> _YOUR GOAL_
Please output each line of the listing below as a Markdown table with two columns, Row and Line. Number the rows, and leave out blank lines.

--- BEGIN LISTING ---

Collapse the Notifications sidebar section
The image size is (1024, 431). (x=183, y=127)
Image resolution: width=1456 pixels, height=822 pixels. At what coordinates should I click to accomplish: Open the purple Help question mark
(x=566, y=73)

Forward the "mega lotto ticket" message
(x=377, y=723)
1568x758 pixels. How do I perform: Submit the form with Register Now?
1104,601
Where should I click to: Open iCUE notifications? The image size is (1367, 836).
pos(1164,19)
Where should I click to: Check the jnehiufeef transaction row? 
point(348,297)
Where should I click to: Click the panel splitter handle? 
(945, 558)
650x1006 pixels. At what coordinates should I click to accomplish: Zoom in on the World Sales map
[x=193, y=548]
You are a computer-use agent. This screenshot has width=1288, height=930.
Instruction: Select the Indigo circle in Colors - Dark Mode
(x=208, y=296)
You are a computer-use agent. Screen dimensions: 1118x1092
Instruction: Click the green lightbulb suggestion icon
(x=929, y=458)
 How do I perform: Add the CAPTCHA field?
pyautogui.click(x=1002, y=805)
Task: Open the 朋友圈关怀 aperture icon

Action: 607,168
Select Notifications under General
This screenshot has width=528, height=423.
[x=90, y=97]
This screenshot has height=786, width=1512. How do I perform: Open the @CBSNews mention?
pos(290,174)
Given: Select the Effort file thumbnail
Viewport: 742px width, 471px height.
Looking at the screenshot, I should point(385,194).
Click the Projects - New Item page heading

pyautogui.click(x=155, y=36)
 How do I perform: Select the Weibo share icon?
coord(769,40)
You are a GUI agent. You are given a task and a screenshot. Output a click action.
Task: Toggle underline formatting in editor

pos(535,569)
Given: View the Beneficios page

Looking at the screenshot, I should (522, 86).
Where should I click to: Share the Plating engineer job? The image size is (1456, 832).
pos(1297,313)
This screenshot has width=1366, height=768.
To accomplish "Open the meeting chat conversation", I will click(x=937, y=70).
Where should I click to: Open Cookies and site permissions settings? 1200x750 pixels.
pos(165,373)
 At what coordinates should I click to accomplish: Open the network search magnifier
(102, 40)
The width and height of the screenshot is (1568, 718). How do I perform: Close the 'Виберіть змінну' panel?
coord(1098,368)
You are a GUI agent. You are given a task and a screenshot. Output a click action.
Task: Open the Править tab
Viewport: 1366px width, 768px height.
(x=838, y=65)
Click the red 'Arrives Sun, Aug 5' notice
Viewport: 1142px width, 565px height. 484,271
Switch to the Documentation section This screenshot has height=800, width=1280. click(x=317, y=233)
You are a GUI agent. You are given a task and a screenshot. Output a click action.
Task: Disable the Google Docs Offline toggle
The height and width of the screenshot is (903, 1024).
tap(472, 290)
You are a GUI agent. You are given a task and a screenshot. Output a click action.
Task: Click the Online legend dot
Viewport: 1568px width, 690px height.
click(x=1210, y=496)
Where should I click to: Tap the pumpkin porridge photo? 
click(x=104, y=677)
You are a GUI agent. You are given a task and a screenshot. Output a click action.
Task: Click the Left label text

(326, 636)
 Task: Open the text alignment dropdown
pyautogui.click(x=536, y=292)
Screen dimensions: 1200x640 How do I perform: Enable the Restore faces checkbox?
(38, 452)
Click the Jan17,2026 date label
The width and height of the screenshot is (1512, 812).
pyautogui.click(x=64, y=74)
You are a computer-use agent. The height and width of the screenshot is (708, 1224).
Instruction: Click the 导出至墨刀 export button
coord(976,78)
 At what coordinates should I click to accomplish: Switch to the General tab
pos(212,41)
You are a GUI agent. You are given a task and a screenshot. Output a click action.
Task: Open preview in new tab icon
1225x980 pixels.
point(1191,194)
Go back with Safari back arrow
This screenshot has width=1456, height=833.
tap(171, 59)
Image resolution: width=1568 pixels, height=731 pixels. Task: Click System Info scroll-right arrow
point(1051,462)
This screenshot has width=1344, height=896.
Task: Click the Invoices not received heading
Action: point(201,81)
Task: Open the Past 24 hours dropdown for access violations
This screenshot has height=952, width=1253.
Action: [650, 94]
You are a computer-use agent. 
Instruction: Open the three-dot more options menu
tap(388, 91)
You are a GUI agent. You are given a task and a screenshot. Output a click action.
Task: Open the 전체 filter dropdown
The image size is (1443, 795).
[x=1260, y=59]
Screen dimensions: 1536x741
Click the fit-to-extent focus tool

--- END LISTING ---

> _RESULT_
| Row | Line |
|---|---|
| 1 | Collapse the Notifications sidebar section |
| 2 | The image size is (1024, 431). (x=183, y=127) |
| 3 | Image resolution: width=1456 pixels, height=822 pixels. At what coordinates should I click to accomplish: Open the purple Help question mark |
| 4 | (x=566, y=73) |
| 5 | Forward the "mega lotto ticket" message |
| 6 | (x=377, y=723) |
| 7 | 1568x758 pixels. How do I perform: Submit the form with Register Now? |
| 8 | 1104,601 |
| 9 | Where should I click to: Open iCUE notifications? The image size is (1367, 836). |
| 10 | pos(1164,19) |
| 11 | Where should I click to: Check the jnehiufeef transaction row?  |
| 12 | point(348,297) |
| 13 | Where should I click to: Click the panel splitter handle?  |
| 14 | (945, 558) |
| 15 | 650x1006 pixels. At what coordinates should I click to accomplish: Zoom in on the World Sales map |
| 16 | [x=193, y=548] |
| 17 | You are a computer-use agent. This screenshot has width=1288, height=930. |
| 18 | Instruction: Select the Indigo circle in Colors - Dark Mode |
| 19 | (x=208, y=296) |
| 20 | You are a computer-use agent. Screen dimensions: 1118x1092 |
| 21 | Instruction: Click the green lightbulb suggestion icon |
| 22 | (x=929, y=458) |
| 23 |  How do I perform: Add the CAPTCHA field? |
| 24 | pyautogui.click(x=1002, y=805) |
| 25 | Task: Open the 朋友圈关怀 aperture icon |
| 26 | Action: 607,168 |
| 27 | Select Notifications under General |
| 28 | This screenshot has width=528, height=423. |
| 29 | [x=90, y=97] |
| 30 | This screenshot has height=786, width=1512. How do I perform: Open the @CBSNews mention? |
| 31 | pos(290,174) |
| 32 | Given: Select the Effort file thumbnail |
| 33 | Viewport: 742px width, 471px height. |
| 34 | Looking at the screenshot, I should point(385,194). |
| 35 | Click the Projects - New Item page heading |
| 36 | pyautogui.click(x=155, y=36) |
| 37 |  How do I perform: Select the Weibo share icon? |
| 38 | coord(769,40) |
| 39 | You are a GUI agent. You are given a task and a screenshot. Output a click action. |
| 40 | Task: Toggle underline formatting in editor |
| 41 | pos(535,569) |
| 42 | Given: View the Beneficios page |
| 43 | Looking at the screenshot, I should (522, 86). |
| 44 | Where should I click to: Share the Plating engineer job? The image size is (1456, 832). |
| 45 | pos(1297,313) |
| 46 | This screenshot has width=1366, height=768. |
| 47 | To accomplish "Open the meeting chat conversation", I will click(x=937, y=70). |
| 48 | Where should I click to: Open Cookies and site permissions settings? 1200x750 pixels. |
| 49 | pos(165,373) |
| 50 |  At what coordinates should I click to accomplish: Open the network search magnifier |
| 51 | (102, 40) |
| 52 | The width and height of the screenshot is (1568, 718). How do I perform: Close the 'Виберіть змінну' panel? |
| 53 | coord(1098,368) |
| 54 | You are a GUI agent. You are given a task and a screenshot. Output a click action. |
| 55 | Task: Open the Править tab |
| 56 | Viewport: 1366px width, 768px height. |
| 57 | (x=838, y=65) |
| 58 | Click the red 'Arrives Sun, Aug 5' notice |
| 59 | Viewport: 1142px width, 565px height. 484,271 |
| 60 | Switch to the Documentation section This screenshot has height=800, width=1280. click(x=317, y=233) |
| 61 | You are a GUI agent. You are given a task and a screenshot. Output a click action. |
| 62 | Task: Disable the Google Docs Offline toggle |
| 63 | The height and width of the screenshot is (903, 1024). |
| 64 | tap(472, 290) |
| 65 | You are a GUI agent. You are given a task and a screenshot. Output a click action. |
| 66 | Task: Click the Online legend dot |
| 67 | Viewport: 1568px width, 690px height. |
| 68 | click(x=1210, y=496) |
| 69 | Where should I click to: Tap the pumpkin porridge photo?  |
| 70 | click(x=104, y=677) |
| 71 | You are a GUI agent. You are given a task and a screenshot. Output a click action. |
| 72 | Task: Click the Left label text |
| 73 | (326, 636) |
| 74 |  Task: Open the text alignment dropdown |
| 75 | pyautogui.click(x=536, y=292) |
| 76 | Screen dimensions: 1200x640 How do I perform: Enable the Restore faces checkbox? |
| 77 | (38, 452) |
| 78 | Click the Jan17,2026 date label |
| 79 | The width and height of the screenshot is (1512, 812). |
| 80 | pyautogui.click(x=64, y=74) |
| 81 | You are a computer-use agent. The height and width of the screenshot is (708, 1224). |
| 82 | Instruction: Click the 导出至墨刀 export button |
| 83 | coord(976,78) |
| 84 |  At what coordinates should I click to accomplish: Switch to the General tab |
| 85 | pos(212,41) |
| 86 | You are a GUI agent. You are given a task and a screenshot. Output a click action. |
| 87 | Task: Open preview in new tab icon |
| 88 | 1225x980 pixels. |
| 89 | point(1191,194) |
| 90 | Go back with Safari back arrow |
| 91 | This screenshot has width=1456, height=833. |
| 92 | tap(171, 59) |
| 93 | Image resolution: width=1568 pixels, height=731 pixels. Task: Click System Info scroll-right arrow |
| 94 | point(1051,462) |
| 95 | This screenshot has width=1344, height=896. |
| 96 | Task: Click the Invoices not received heading |
| 97 | Action: point(201,81) |
| 98 | Task: Open the Past 24 hours dropdown for access violations |
| 99 | This screenshot has height=952, width=1253. |
| 100 | Action: [650, 94] |
| 101 | You are a computer-use agent.  |
| 102 | Instruction: Open the three-dot more options menu |
| 103 | tap(388, 91) |
| 104 | You are a GUI agent. You are given a task and a screenshot. Output a click action. |
| 105 | Task: Open the 전체 filter dropdown |
| 106 | The image size is (1443, 795). |
| 107 | [x=1260, y=59] |
| 108 | Screen dimensions: 1536x741 |
| 109 | Click the fit-to-extent focus tool |